Valor: Na Europa, então, o debate sobre os biocombustíveis ainda está aberto?

Bütikofer: É uma questão em andamento. Há uma discussão importante dirigida aos fabricantes de carros europeus - questiona-se se as empresas não deveriam fazer mais esforços para ficar mais eficientes. Há todo tipo de argumentação, e no topo de tudo, o aumento no preço dos alimentos no mundo. A política agrícola européia vem sendo alvo de críticas dos Verdes há tempos porque os subsídios existentes acabam deprimindo a agricultura em países pobres. Fica mais barato importar produtos europeus do que criar seu próprio mercado. E, de repente, aparece um artigo agrícola específico que é aceito pelo mercado europeu, que é o biocombustível, e depois o Banco Mundial e o FMI começam a nos dizer que podemos estar no limite de produzir uma profunda crise de alimentos em vários países.

Não acho que esta é uma discussão de um lado só. Na nossa visão, a crítica se dirige aos subsídios agrícolas europeus, ao setor automobilístico e à importação de produtos como o óleo de palma da Indonésia que usam o termo "bio" quando na verdade não o são.

Valor: O PV alemão está dividido neste assunto?

Bütikofer: Não diria isso, mas alguns de nós são mais otimistas do que outros.

Valor: E entre as ONGs?

Bütikofer: Os grupos ambientalistas ainda são muito críticos. Há solicitações para que o padrão determinado pela União Européia de ter 10% de biocombustíveis na gasolina em 2020 caia. Alguns dizem que seria ok importar biocombustíveis de fontes sustentáveis e ambientalmente responsáveis, mas outros falam que, na prática, este padrão seria difícil de desenhar e implementar. Eu acredito que esta discussão é menos uma resistência do movimento ambientalista e mais uma resistência de círculos industrializados que acreditam que substituindo gasolina por biocombustíveis podem evitar investimentos tecnológicos na produção de motores mais eficientes ou automóveis mais sustentáveis. Agora a pressão está sobre a indústria, para que não fuja à responsabilidade.
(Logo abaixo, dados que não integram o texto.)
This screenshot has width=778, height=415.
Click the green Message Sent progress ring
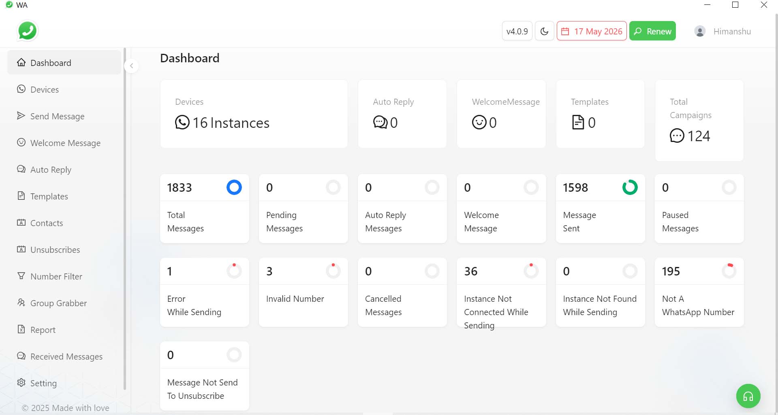click(x=630, y=187)
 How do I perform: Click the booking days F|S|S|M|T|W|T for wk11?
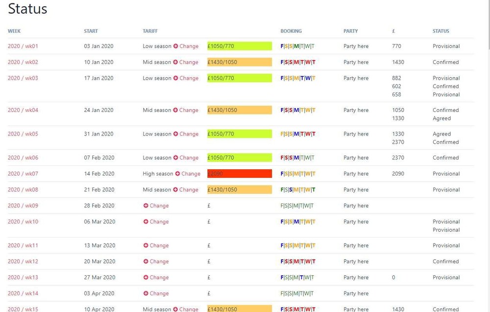(x=297, y=245)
Valor: Nestas questões ambientais, no que o sr. é otimista? O que enxerga como uma boa aposta?

Bütikofer: A racionalidade econômica dominante em muitos países, inclusive o nosso, foi estruturada contra a sustentabilidade. Em muitos casos é uma coisa ou outra. Se não conseguirmos mudar esta moldura, não sou muito otimista. Mas estamos tentando construir o que chamamos de "economia verde de mercado", uma economia que usa os mecanismos de mercado, mas com uma estrutura que se relaciona com interesses sociais e de responsabilidade ambiental. Entram aí o sistema europeu do mercado de emissões de carbono, eco-taxas e outros mecanismos que direcionem o desenvolvimento econômico para outro rumo. Acho que uma das falhas mais importantes das discussões internacionais de clima e de biodiversidade está no contexto da divisão de responsabilidades.
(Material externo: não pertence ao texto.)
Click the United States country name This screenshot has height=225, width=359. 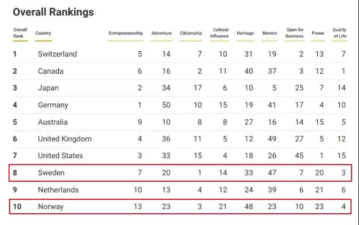click(60, 156)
Valor: O que o sr. quer dizer?

Bütikofer: Quando se fala em fardos, ninguém nunca quer nenhum. Acho que teríamos que falar de divisão de esforços e de oportunidades, porque é disso que se trata, no final. E esta é uma responsabilidade dos países mais industrializados. Eles têm que comprovar a tese de que podem haver avanços competitivos, economicamente viáveis e sustentáveis, com estilos de vida e modos de produção que possam ser copiados pelos outros. Se os países ricos não se moverem nesta direção, quem se moverá?